Camp−/− mice and wild type controls were inoculated with 3×10⁷ cfu of P. aeruginosa PAO1 or PBS by intranasal delivery. At 6 or 24 hours after inoculation mice were culled and their lungs were lavaged before homogenisation. BALF and lung homogenates were serially diluted, plated and incubated overnight at 37°C before bacterial colonies were counted and corrected for volume. Mean PAO1 cfu +/− SEM in the lung homogenate (a & c) or BALF (b & d) for infected animals (n≥10 per condition) are displayed. No bacteria were detected in samples from uninfected mice. For statistical analyses bacterial counts were normalised by logarithmic transformation. Analyses were conducted using 2 way ANOVA with Bonferroni's post tests; * p<0.05.

Figure 5. Cathelicidin-deficient mice display impaired late neutrophil responses to P. aeruginosa.
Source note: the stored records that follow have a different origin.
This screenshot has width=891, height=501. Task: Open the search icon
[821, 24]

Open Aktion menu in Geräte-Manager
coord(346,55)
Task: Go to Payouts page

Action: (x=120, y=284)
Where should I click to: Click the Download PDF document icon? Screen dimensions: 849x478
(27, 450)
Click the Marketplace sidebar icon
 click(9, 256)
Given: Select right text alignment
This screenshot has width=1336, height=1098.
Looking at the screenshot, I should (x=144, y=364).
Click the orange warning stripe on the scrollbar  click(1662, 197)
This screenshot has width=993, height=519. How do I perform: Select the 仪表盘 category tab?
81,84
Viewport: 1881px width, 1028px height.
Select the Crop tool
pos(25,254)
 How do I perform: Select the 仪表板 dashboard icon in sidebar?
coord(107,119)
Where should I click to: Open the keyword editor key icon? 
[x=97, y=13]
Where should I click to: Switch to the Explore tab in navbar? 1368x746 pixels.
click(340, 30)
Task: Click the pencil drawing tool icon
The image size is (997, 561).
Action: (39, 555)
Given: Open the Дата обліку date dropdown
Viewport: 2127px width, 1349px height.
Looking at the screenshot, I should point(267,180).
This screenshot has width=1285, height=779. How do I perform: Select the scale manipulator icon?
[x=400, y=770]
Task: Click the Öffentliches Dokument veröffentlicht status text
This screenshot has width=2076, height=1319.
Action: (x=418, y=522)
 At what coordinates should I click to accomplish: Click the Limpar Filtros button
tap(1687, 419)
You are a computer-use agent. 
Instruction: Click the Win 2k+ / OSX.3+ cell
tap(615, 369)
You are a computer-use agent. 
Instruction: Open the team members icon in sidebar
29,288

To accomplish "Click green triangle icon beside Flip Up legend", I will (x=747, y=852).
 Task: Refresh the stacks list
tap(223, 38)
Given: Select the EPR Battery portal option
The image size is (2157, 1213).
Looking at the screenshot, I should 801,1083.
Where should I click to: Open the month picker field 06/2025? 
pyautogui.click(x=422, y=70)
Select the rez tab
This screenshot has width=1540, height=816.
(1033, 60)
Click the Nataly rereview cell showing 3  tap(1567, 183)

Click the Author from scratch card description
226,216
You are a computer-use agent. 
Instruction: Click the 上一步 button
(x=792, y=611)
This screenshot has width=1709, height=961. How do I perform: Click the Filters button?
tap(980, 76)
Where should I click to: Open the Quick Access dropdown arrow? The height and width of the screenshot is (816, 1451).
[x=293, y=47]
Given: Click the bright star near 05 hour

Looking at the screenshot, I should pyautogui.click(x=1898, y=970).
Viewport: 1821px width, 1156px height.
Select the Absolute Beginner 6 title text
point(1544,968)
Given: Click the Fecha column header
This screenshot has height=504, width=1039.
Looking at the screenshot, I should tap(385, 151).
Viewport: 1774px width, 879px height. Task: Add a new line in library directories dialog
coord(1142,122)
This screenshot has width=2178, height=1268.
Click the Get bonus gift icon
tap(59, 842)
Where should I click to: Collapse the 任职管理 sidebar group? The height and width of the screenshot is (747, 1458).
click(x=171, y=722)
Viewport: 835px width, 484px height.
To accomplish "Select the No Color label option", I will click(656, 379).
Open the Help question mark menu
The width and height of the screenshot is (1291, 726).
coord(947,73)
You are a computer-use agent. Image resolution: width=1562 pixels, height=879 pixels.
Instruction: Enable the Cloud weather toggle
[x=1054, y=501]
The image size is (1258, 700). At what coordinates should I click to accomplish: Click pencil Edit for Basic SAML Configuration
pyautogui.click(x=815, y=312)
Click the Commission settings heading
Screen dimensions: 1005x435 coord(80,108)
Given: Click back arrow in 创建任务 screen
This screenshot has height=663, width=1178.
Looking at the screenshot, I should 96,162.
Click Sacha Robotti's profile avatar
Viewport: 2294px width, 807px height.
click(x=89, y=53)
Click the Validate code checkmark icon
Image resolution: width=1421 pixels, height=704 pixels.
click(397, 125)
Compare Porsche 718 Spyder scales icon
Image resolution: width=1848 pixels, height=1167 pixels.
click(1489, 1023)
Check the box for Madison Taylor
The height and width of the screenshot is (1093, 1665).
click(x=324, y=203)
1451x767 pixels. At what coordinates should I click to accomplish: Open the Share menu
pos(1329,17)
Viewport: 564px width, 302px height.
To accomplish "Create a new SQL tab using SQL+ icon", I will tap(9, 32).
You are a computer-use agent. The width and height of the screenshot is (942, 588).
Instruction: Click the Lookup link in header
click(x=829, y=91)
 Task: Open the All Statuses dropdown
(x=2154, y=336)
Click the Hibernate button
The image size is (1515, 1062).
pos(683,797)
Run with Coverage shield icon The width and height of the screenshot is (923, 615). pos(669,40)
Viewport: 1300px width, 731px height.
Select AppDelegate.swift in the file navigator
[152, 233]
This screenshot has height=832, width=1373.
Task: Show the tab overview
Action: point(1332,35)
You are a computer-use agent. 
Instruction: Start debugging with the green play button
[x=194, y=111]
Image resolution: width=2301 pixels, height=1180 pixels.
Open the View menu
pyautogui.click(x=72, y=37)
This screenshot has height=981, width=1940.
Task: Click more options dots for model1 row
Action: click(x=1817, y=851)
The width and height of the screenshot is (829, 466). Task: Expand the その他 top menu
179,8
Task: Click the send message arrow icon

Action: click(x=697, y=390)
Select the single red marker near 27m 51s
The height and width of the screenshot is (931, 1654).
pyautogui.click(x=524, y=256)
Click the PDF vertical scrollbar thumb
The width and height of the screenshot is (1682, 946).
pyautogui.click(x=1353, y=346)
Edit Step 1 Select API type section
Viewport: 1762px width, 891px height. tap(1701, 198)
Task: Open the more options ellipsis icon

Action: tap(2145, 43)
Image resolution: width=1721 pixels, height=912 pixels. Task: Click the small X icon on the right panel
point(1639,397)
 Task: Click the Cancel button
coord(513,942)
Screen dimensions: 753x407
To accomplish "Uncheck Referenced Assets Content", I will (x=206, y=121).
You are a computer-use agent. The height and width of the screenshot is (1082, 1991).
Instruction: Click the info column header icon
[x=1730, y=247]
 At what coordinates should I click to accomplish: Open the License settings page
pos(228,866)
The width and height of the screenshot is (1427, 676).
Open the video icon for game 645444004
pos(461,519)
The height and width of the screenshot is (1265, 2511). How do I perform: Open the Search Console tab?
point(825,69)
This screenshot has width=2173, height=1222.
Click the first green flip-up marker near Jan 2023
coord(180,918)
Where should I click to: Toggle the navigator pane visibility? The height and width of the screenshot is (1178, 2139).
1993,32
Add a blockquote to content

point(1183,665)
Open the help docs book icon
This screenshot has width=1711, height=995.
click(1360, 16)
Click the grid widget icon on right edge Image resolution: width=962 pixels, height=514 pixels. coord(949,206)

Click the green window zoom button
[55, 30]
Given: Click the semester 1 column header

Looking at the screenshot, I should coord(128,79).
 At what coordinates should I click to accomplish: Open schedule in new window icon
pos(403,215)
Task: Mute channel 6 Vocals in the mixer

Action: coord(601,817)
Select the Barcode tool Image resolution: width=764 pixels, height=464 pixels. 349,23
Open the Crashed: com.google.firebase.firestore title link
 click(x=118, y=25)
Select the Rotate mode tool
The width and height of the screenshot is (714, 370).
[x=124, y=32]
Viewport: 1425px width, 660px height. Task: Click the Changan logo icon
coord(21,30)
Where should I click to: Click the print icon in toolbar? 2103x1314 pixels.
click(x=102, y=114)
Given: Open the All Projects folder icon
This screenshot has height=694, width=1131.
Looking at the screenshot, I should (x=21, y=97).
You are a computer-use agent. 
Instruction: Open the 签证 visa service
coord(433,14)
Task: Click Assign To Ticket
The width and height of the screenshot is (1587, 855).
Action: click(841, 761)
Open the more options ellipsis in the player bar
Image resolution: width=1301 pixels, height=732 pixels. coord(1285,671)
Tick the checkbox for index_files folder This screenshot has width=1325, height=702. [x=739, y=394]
Camp−/− mice and wild type controls were inoculated with 3×10⁷ cfu of P. aeruginosa PAO1 by intranasal delivery. At 6 hours (a & b) or 24 hours (c & d) after inoculation mice were culled and their lungs were lavaged. BALF was cytocentrifuged and differential counts were conducted for neutrophils (a & c) and monocytes (b & d). Data show Tukey box and whiskers plots for n≥8 animals per condition. Analyses were conducted using the Mann Whitney test; * p<0.05.

Figure 6. P. aeruginosa, but not cathelicidin sufficiency, induces pulmonary cytokine responses.

Camp−/− mice and wild type controls were inoculated with 3×10⁷ cfu of P. aeruginosa PAO1 by intranasal delivery. At 6 hours (a–e) or 24 hours (b–j) after inoculation, mice were culled and their lungs were lavaged. BALF was centrifuged to remove cells and levels of TNF (a, f), IL-6 (b, g), MIP-2 (c, h), KC (d, i) and MCP-1 (e, j) were determined. Data show Tukey box and whiskers plots for n≥8 animals per condition. Analyses were conducted using the Mann Whitney test.

Figure 7. Exogenous LL-37 enhances pulmonary clearance of P. aeruginosa in cathelicidin-deficient mice.

Camp−/− mice were inoculated with 3×10⁷ cfu of P. aeruginosa PAO1 or PBS and 10 µg LL-37 peptide or PBS by intranasal delivery. At 6 or 24 hours after inoculation mice were re-weighed and culled, and their lungs were lavaged before homogenisation. BALF and lung homogenates were serially diluted, plated and incubated overnight at 37°C before bacterial colonies were counted and corrected for volume. Mean PAO1 cfu +/− SEM in the lung homogenate (a & c) or BALF (b & d) for infected animals (n≥6 per condition at 6 hours and n≥10 per condition at 24 hours) are displayed. No bacteria were detected in samples from uninfected mice. For statistical analyses bacterial counts were normalised by logarithmic transformation. Analyses were conducted using 2 way ANOVA with Bonferroni's post tests; ** p<0.01, *** p<0.001.

Figure 8. Exogenous LL-37 promotes an early neutrophil response to P. aeruginosa in cathelicidin-deficient mice.

Camp−/− mice were inoculated with 3×10⁷ cfu of P. aeruginosa PAO1 and 10 µg LL-37 peptide or PBS by intranasal delivery. At 6 hours (a) or 24 hours (b) after inoculation mice were culled and their lungs were lavaged. BALF was cytocentrifuged and differential counts were conducted for neutrophils. Data show Tukey box and whiskers plots for n≥8 animals per condition. Analyses were conducted using the Mann Whitney test; * p<0.05.